[Collected data entries]

====

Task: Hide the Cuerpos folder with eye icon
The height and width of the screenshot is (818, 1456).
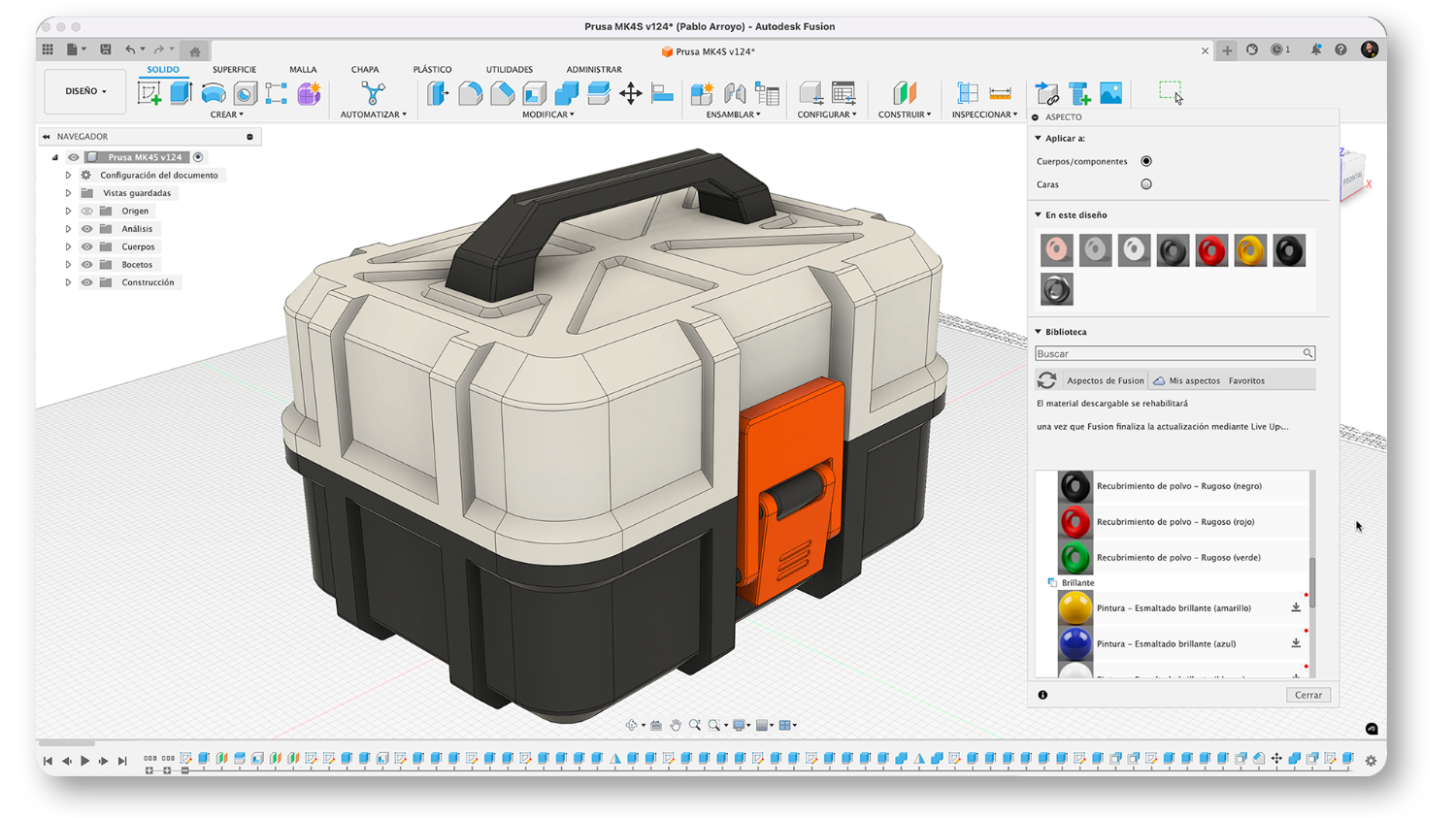Action: pyautogui.click(x=87, y=246)
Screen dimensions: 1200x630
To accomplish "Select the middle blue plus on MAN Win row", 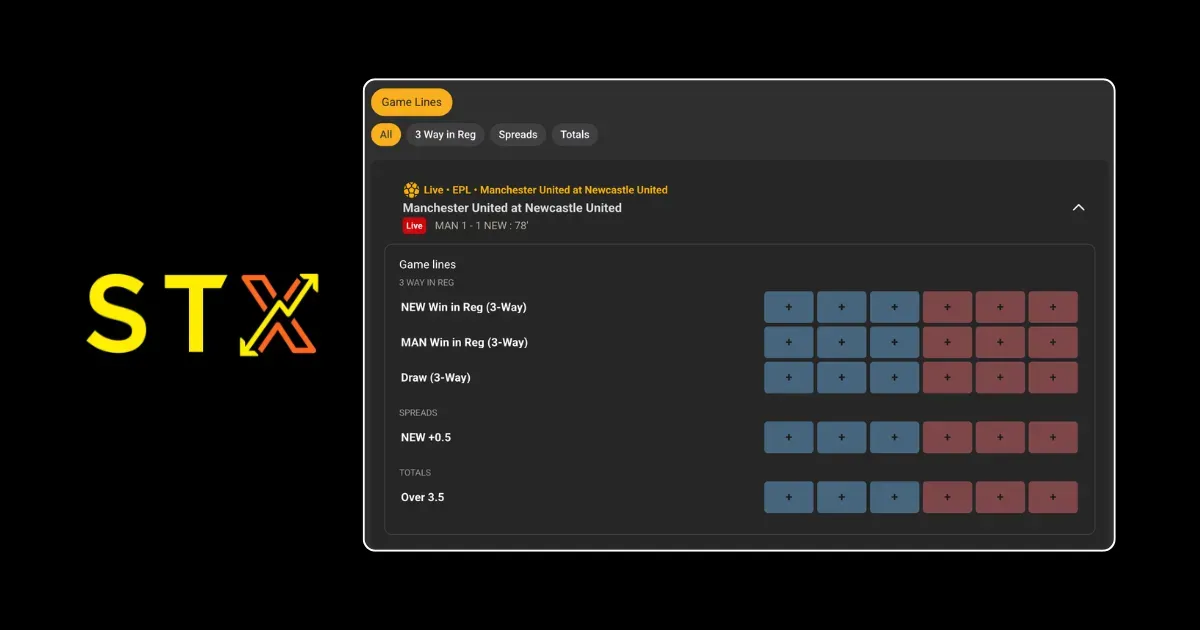I will pos(841,342).

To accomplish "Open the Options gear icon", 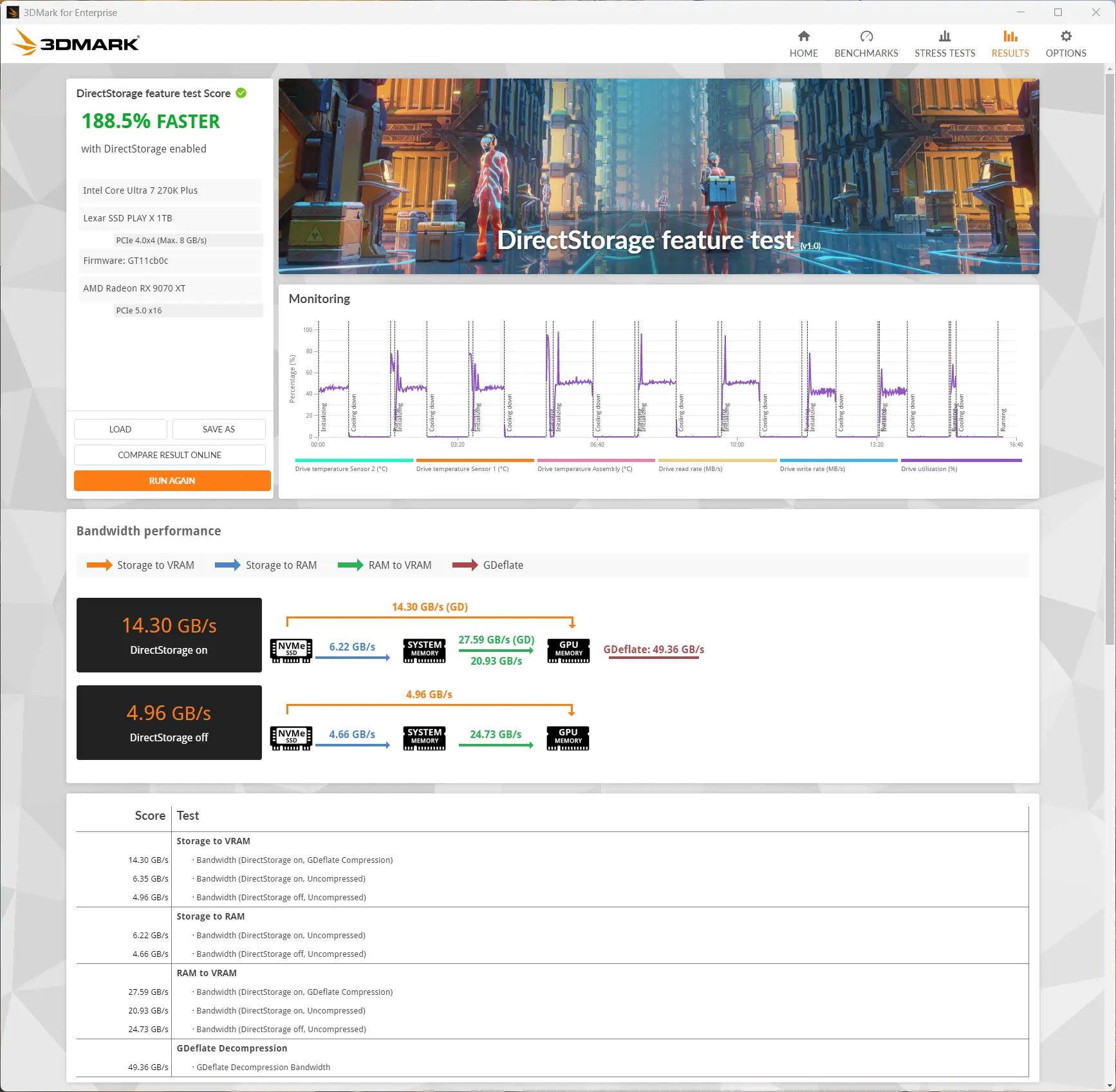I will (1066, 37).
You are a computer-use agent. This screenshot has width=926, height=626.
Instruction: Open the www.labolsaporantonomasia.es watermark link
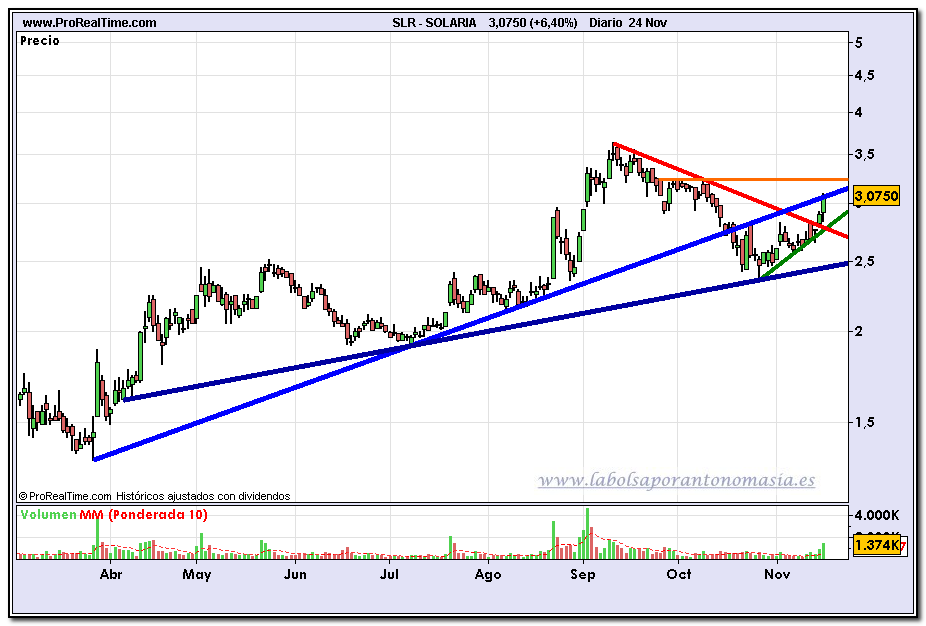676,481
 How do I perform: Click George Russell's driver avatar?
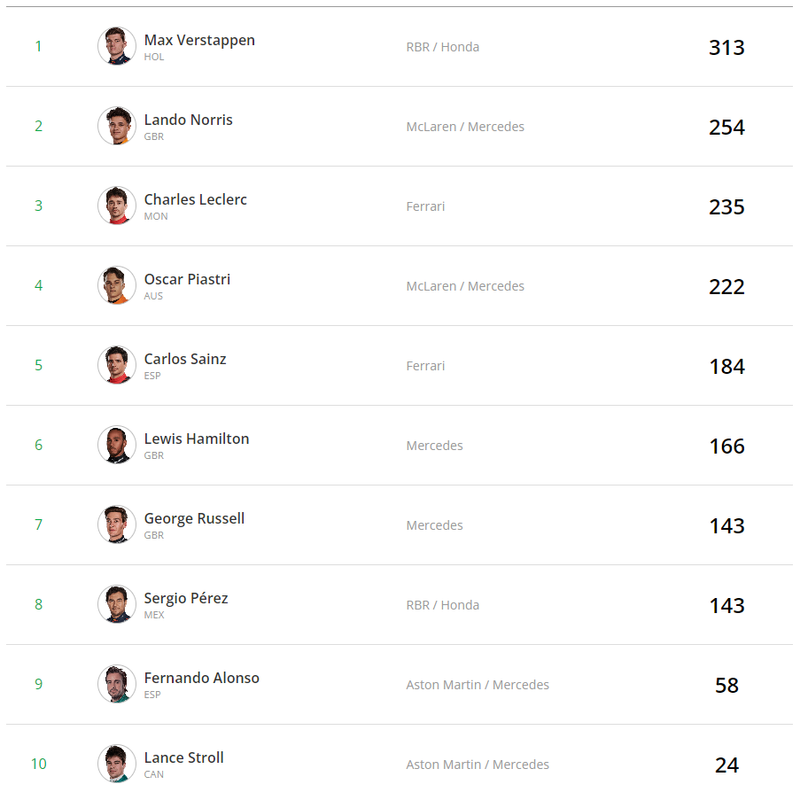(117, 525)
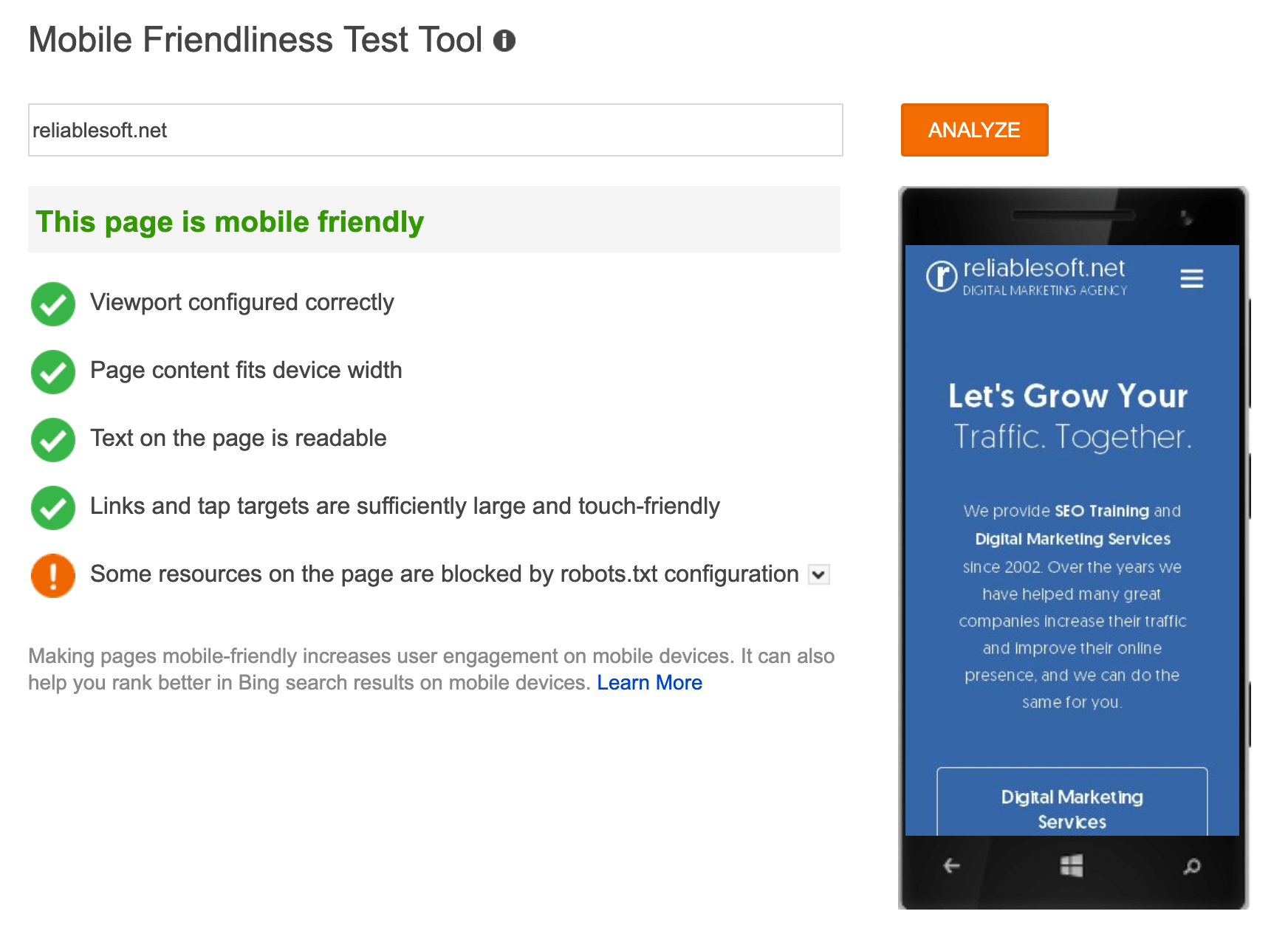Click the URL input field containing reliablesoft.net
The height and width of the screenshot is (945, 1288).
click(435, 130)
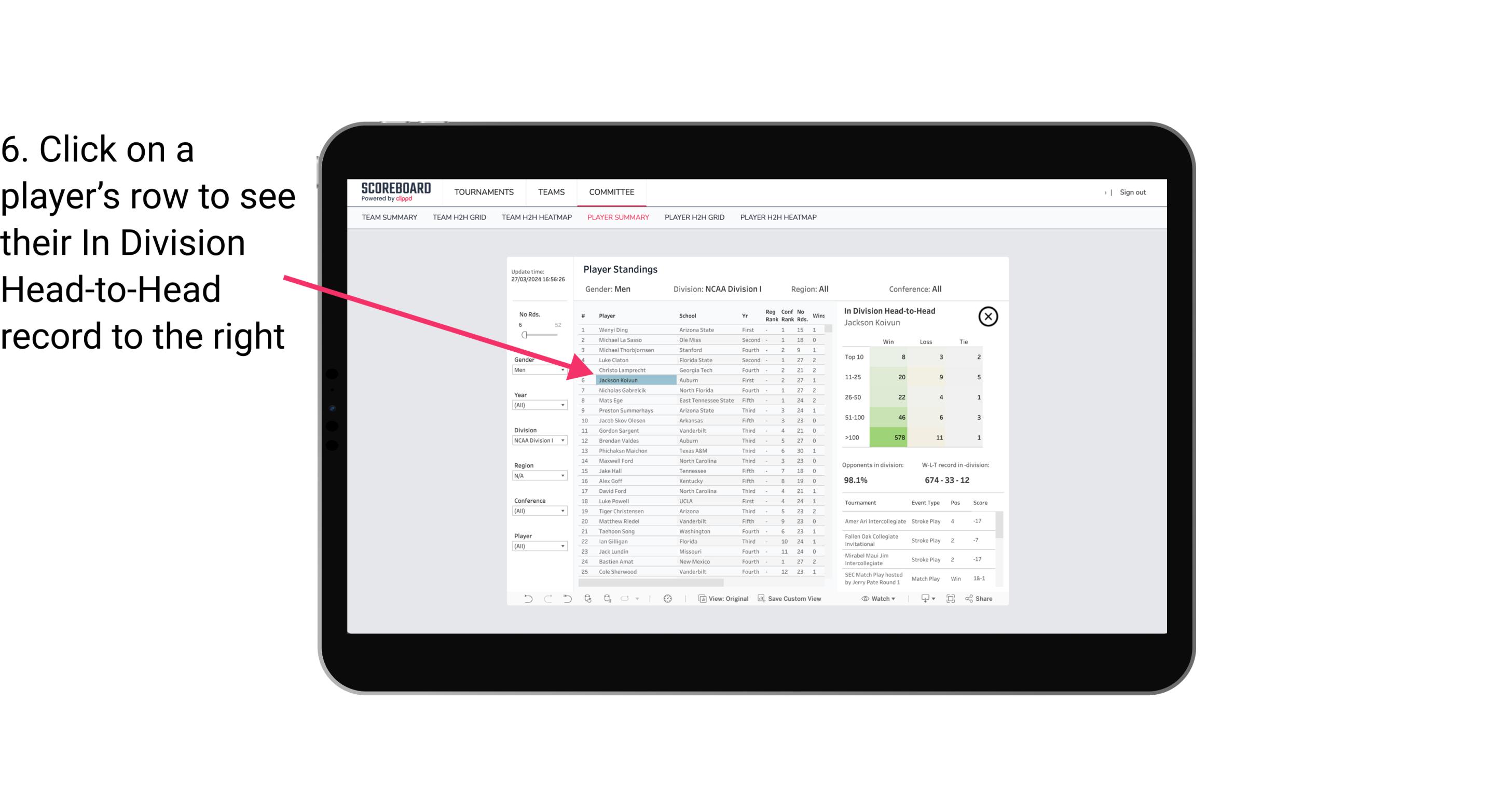This screenshot has width=1509, height=812.
Task: Click on Jackson Koivun player row
Action: coord(619,380)
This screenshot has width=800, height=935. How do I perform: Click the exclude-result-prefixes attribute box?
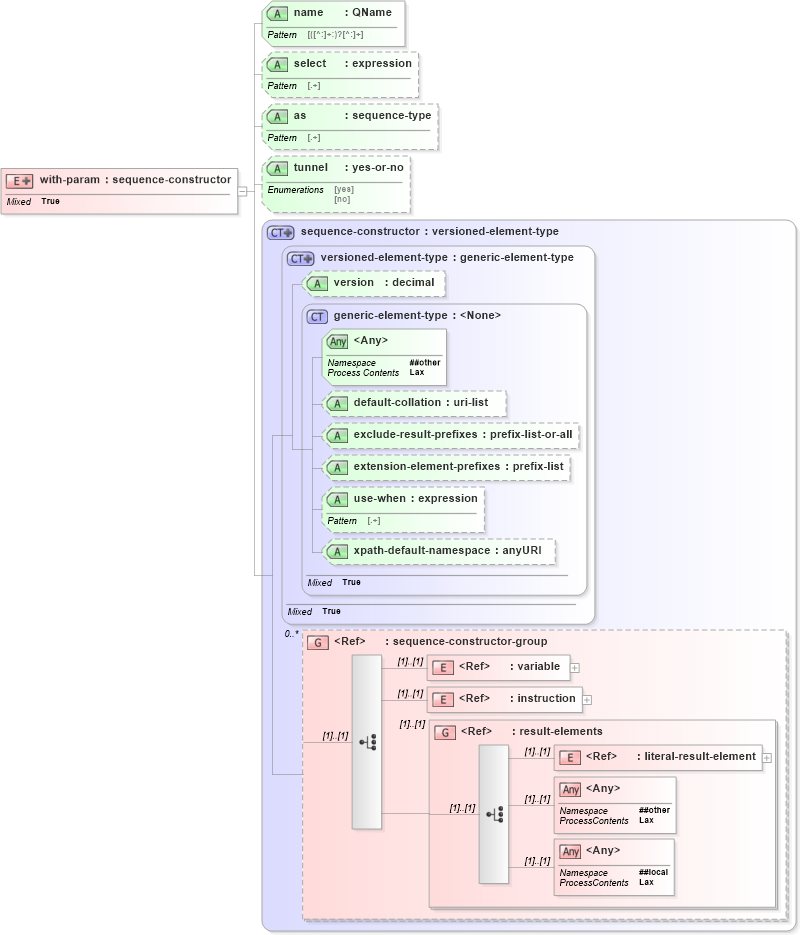tap(448, 435)
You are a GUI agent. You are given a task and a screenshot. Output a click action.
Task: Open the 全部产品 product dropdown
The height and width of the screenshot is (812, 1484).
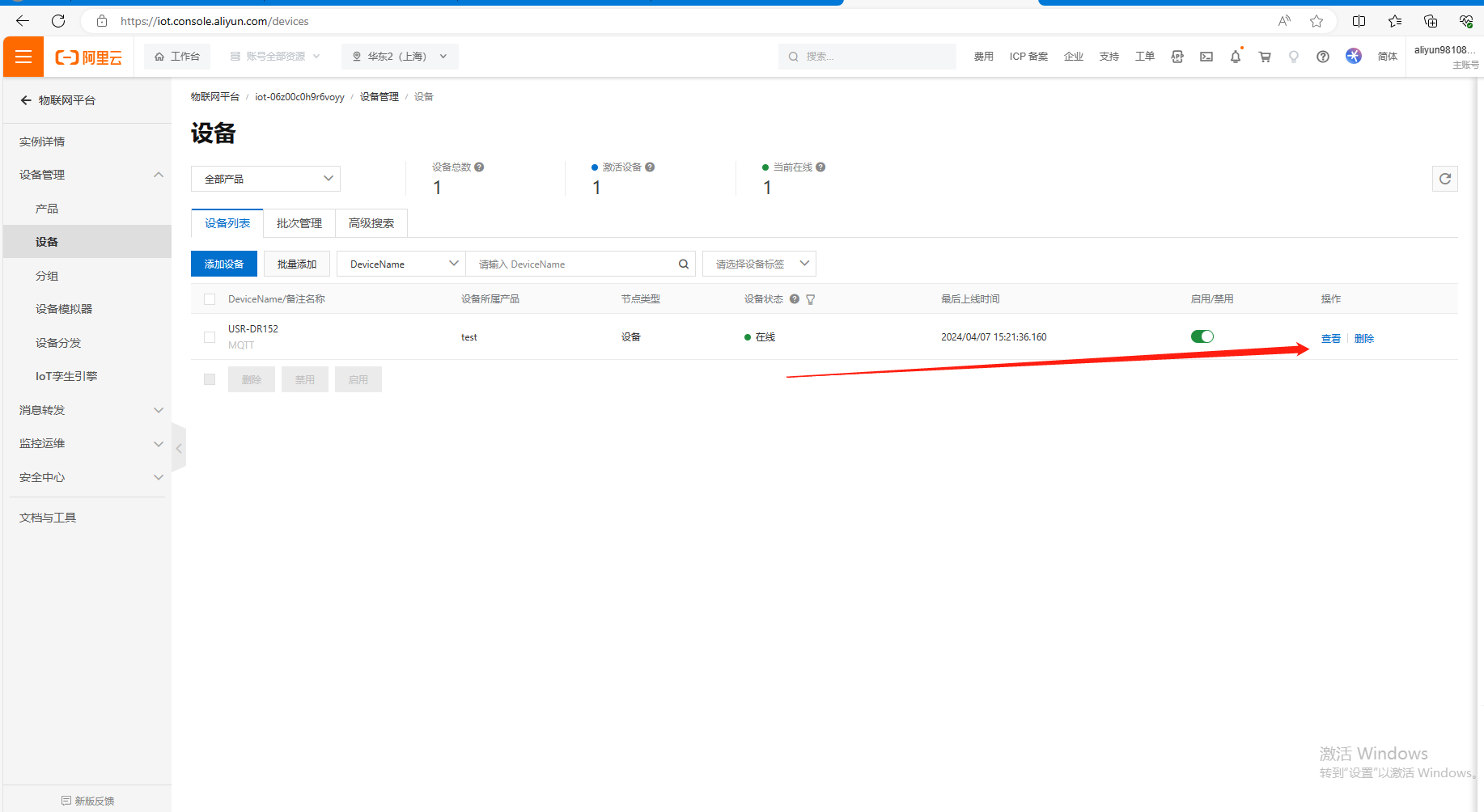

====

Leaving out every picture, transcribe exactly the lines from the line that contains "Task: Open the 全部产品 product dropdown" through the final line of the entries above.

Task: Open the 全部产品 product dropdown
The height and width of the screenshot is (812, 1484).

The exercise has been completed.